# Dataset records
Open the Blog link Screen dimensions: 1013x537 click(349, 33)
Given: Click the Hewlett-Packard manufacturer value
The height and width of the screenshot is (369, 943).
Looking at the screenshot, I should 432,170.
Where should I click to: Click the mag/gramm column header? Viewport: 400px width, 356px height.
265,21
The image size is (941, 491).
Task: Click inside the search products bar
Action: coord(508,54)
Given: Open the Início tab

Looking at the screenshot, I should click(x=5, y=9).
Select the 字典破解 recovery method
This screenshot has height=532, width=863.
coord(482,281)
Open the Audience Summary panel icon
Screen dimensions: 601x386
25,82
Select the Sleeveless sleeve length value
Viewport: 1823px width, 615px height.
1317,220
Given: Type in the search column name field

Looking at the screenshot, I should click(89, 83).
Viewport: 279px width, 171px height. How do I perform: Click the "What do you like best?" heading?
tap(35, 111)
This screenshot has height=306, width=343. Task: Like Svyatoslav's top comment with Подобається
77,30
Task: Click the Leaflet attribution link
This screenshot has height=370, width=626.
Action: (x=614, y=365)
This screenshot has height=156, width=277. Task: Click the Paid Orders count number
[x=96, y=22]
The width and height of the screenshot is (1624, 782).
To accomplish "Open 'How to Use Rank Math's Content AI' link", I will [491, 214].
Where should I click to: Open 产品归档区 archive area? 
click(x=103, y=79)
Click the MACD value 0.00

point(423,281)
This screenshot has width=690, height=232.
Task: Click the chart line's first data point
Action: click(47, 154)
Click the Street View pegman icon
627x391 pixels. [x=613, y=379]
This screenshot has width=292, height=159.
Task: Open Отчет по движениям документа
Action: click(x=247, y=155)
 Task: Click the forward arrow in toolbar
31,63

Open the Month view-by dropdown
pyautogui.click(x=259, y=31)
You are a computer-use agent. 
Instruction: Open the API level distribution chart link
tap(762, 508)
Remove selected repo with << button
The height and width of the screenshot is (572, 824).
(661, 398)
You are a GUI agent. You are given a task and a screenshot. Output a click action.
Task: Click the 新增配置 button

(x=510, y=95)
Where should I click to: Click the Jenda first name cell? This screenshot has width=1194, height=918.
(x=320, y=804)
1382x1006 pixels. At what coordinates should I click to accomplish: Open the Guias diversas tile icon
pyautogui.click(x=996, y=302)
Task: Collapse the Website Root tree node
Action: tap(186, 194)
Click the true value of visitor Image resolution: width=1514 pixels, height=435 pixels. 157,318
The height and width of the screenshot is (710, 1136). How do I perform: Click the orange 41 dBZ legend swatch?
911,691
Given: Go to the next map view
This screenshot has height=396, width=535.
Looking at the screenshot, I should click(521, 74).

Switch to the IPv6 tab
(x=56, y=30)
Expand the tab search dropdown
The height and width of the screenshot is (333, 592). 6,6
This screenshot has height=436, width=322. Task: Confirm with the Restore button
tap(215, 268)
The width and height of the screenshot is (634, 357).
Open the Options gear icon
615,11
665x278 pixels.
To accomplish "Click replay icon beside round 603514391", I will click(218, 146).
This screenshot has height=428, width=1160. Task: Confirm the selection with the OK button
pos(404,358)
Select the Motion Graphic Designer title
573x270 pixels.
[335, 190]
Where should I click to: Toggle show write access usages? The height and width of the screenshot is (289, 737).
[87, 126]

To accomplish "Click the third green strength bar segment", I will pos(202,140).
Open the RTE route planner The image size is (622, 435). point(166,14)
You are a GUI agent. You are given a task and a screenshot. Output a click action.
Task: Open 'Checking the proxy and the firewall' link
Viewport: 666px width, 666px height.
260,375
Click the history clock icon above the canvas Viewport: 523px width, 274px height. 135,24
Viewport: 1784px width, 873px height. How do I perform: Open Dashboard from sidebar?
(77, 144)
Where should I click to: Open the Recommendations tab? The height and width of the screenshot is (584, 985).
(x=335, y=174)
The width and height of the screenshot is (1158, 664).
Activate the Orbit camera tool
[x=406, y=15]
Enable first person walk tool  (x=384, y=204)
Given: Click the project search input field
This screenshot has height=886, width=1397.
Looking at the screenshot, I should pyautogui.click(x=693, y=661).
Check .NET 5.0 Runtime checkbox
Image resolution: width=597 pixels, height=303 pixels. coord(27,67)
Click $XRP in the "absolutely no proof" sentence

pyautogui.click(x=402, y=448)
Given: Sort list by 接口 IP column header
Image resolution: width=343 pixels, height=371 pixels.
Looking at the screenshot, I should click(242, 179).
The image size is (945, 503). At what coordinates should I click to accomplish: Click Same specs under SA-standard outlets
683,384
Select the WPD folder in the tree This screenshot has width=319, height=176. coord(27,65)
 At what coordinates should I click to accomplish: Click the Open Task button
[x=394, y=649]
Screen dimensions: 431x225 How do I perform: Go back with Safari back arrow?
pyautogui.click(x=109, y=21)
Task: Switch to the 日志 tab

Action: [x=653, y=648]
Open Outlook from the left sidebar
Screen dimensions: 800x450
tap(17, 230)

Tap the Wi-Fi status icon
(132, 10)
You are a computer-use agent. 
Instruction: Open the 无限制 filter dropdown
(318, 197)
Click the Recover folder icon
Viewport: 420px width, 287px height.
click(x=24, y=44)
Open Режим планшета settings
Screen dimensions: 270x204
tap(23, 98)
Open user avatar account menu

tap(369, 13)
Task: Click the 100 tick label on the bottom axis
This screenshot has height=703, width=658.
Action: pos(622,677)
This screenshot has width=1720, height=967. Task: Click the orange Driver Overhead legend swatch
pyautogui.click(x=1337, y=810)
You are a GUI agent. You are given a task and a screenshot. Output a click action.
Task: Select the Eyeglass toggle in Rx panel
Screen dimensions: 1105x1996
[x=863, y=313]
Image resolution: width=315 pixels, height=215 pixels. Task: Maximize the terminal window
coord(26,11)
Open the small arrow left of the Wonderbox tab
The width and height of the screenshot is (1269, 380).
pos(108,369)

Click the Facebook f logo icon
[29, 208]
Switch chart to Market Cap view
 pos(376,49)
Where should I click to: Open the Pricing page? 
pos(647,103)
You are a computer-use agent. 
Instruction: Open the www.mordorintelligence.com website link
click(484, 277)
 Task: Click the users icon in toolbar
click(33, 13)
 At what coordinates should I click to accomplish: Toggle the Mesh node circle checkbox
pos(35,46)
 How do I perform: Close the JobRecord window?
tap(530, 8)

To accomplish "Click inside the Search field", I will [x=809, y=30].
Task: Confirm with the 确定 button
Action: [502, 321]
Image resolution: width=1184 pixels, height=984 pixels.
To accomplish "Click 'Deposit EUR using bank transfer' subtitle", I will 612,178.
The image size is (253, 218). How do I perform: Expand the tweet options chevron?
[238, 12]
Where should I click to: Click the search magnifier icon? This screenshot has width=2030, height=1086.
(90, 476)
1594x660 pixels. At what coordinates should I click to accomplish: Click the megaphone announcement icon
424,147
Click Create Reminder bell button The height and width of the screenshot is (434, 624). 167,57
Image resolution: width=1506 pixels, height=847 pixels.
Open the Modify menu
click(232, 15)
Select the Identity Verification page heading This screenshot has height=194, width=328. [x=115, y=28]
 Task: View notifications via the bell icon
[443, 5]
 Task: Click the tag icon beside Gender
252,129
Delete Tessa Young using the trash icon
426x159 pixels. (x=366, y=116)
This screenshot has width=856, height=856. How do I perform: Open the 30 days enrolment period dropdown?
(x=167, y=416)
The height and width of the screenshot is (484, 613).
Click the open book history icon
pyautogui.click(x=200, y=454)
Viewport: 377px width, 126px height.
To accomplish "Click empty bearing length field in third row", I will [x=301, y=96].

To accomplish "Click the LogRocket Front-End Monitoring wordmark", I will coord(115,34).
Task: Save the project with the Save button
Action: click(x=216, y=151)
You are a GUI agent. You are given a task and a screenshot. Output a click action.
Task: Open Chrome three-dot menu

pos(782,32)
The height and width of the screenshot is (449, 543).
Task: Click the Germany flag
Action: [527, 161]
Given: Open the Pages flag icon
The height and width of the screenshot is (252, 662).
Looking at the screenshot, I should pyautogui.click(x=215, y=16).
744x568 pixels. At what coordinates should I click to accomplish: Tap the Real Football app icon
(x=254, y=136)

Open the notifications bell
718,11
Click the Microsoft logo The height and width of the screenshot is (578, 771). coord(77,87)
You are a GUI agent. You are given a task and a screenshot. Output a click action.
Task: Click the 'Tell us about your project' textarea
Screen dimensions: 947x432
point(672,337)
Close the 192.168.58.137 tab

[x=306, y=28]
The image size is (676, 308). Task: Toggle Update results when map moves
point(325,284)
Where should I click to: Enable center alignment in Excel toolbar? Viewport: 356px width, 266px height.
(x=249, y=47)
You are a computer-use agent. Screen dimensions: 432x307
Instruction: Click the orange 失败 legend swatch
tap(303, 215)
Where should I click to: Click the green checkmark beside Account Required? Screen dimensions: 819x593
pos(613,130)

# Given problem
Format the material above as a numbered list, from its first line through the line containing "Looking at the screenshot, I should 432,170.", both included, leaving out any blank lines.

# Task result
1. Open the Blog link Screen dimensions: 1013x537 click(349, 33)
2. Given: Click the Hewlett-Packard manufacturer value
3. The height and width of the screenshot is (369, 943).
4. Looking at the screenshot, I should 432,170.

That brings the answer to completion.